**Task requirements:** Write each line out a second time, exactly as shown below.

**Raw data:**
● ● ● ● ●
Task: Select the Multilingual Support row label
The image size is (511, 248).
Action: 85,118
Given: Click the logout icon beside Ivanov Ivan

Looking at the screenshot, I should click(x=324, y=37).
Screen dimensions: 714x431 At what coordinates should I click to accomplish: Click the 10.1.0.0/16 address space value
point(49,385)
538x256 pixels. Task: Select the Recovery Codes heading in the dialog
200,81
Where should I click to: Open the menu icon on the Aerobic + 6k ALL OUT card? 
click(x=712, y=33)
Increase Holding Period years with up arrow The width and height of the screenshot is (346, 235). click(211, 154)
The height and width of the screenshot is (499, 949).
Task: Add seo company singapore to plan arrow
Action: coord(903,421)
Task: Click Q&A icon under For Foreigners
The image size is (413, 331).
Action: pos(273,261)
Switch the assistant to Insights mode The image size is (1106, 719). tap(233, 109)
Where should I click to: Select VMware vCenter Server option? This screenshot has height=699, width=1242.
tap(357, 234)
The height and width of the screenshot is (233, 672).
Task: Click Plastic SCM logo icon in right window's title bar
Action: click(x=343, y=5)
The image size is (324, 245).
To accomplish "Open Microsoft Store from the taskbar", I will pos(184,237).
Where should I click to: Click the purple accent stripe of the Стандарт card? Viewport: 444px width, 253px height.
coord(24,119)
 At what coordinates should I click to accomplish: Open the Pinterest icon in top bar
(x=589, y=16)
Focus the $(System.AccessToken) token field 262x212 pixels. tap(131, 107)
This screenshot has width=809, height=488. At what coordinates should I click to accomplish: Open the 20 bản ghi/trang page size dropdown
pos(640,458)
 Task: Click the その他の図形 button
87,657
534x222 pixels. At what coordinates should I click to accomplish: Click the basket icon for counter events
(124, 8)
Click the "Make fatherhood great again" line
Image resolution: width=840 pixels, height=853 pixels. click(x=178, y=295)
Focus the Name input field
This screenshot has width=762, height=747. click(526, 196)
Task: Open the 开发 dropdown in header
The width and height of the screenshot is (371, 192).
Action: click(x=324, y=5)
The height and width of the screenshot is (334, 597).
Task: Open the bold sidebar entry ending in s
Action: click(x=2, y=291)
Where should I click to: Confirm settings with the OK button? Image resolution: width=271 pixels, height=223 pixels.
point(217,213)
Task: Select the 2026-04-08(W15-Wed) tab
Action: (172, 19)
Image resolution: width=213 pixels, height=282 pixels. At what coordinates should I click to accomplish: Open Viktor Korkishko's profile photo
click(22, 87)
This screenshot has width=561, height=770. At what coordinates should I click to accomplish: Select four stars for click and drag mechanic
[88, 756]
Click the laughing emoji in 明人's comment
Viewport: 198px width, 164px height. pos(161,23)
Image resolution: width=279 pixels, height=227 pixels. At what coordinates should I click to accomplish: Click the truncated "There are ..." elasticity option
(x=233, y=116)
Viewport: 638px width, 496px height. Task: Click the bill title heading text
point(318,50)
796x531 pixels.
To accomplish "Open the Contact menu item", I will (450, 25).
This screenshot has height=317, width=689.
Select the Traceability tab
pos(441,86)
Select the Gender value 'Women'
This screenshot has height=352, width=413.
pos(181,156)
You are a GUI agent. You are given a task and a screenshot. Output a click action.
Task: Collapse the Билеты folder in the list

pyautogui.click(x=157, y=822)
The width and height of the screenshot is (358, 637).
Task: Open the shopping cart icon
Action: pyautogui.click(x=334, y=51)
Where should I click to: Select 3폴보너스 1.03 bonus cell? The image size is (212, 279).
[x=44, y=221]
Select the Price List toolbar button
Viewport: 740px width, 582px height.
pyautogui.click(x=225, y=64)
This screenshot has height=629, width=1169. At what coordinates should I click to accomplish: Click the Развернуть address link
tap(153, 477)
● ● ● ● ●
**Completed task:**
Task: Select the Multilingual Support row label
The image size is (511, 248).
Action: 85,118
Given: Click the logout icon beside Ivanov Ivan

Looking at the screenshot, I should click(x=324, y=37).
Screen dimensions: 714x431 At what coordinates should I click to accomplish: Click the 10.1.0.0/16 address space value
point(49,385)
538x256 pixels. Task: Select the Recovery Codes heading in the dialog
200,81
Where should I click to: Open the menu icon on the Aerobic + 6k ALL OUT card? 
click(x=712, y=33)
Increase Holding Period years with up arrow The width and height of the screenshot is (346, 235). click(211, 154)
The height and width of the screenshot is (499, 949).
Task: Add seo company singapore to plan arrow
Action: coord(903,421)
Task: Click Q&A icon under For Foreigners
The image size is (413, 331).
Action: pos(273,261)
Switch the assistant to Insights mode The image size is (1106, 719). tap(233, 109)
Where should I click to: Select VMware vCenter Server option? This screenshot has height=699, width=1242.
tap(357, 234)
The height and width of the screenshot is (233, 672).
Task: Click Plastic SCM logo icon in right window's title bar
Action: click(x=343, y=5)
The image size is (324, 245).
To accomplish "Open Microsoft Store from the taskbar", I will pos(184,237).
Where should I click to: Click the purple accent stripe of the Стандарт card? Viewport: 444px width, 253px height.
coord(24,119)
 At what coordinates should I click to accomplish: Open the Pinterest icon in top bar
(x=589, y=16)
Focus the $(System.AccessToken) token field 262x212 pixels. tap(131, 107)
This screenshot has width=809, height=488. At what coordinates should I click to accomplish: Open the 20 bản ghi/trang page size dropdown
pos(640,458)
 Task: Click the その他の図形 button
87,657
534x222 pixels. At what coordinates should I click to accomplish: Click the basket icon for counter events
(124, 8)
Click the "Make fatherhood great again" line
Image resolution: width=840 pixels, height=853 pixels. click(x=178, y=295)
Focus the Name input field
This screenshot has width=762, height=747. click(526, 196)
Task: Open the 开发 dropdown in header
The width and height of the screenshot is (371, 192).
Action: click(x=324, y=5)
The height and width of the screenshot is (334, 597).
Task: Open the bold sidebar entry ending in s
Action: click(x=2, y=291)
Where should I click to: Confirm settings with the OK button? Image resolution: width=271 pixels, height=223 pixels.
point(217,213)
Task: Select the 2026-04-08(W15-Wed) tab
Action: (172, 19)
Image resolution: width=213 pixels, height=282 pixels. At what coordinates should I click to accomplish: Open Viktor Korkishko's profile photo
click(22, 87)
This screenshot has width=561, height=770. At what coordinates should I click to accomplish: Select four stars for click and drag mechanic
[88, 756]
Click the laughing emoji in 明人's comment
Viewport: 198px width, 164px height. pos(161,23)
Image resolution: width=279 pixels, height=227 pixels. At what coordinates should I click to accomplish: Click the truncated "There are ..." elasticity option
(x=233, y=116)
Viewport: 638px width, 496px height. Task: Click the bill title heading text
point(318,50)
796x531 pixels.
To accomplish "Open the Contact menu item", I will (450, 25).
This screenshot has height=317, width=689.
Select the Traceability tab
pos(441,86)
Select the Gender value 'Women'
This screenshot has height=352, width=413.
pos(181,156)
You are a GUI agent. You are given a task and a screenshot. Output a click action.
Task: Collapse the Билеты folder in the list

pyautogui.click(x=157, y=822)
The width and height of the screenshot is (358, 637).
Task: Open the shopping cart icon
Action: pyautogui.click(x=334, y=51)
Where should I click to: Select 3폴보너스 1.03 bonus cell? The image size is (212, 279).
[x=44, y=221]
Select the Price List toolbar button
Viewport: 740px width, 582px height.
pyautogui.click(x=225, y=64)
This screenshot has height=629, width=1169. At what coordinates should I click to accomplish: Click the Развернуть address link
tap(153, 477)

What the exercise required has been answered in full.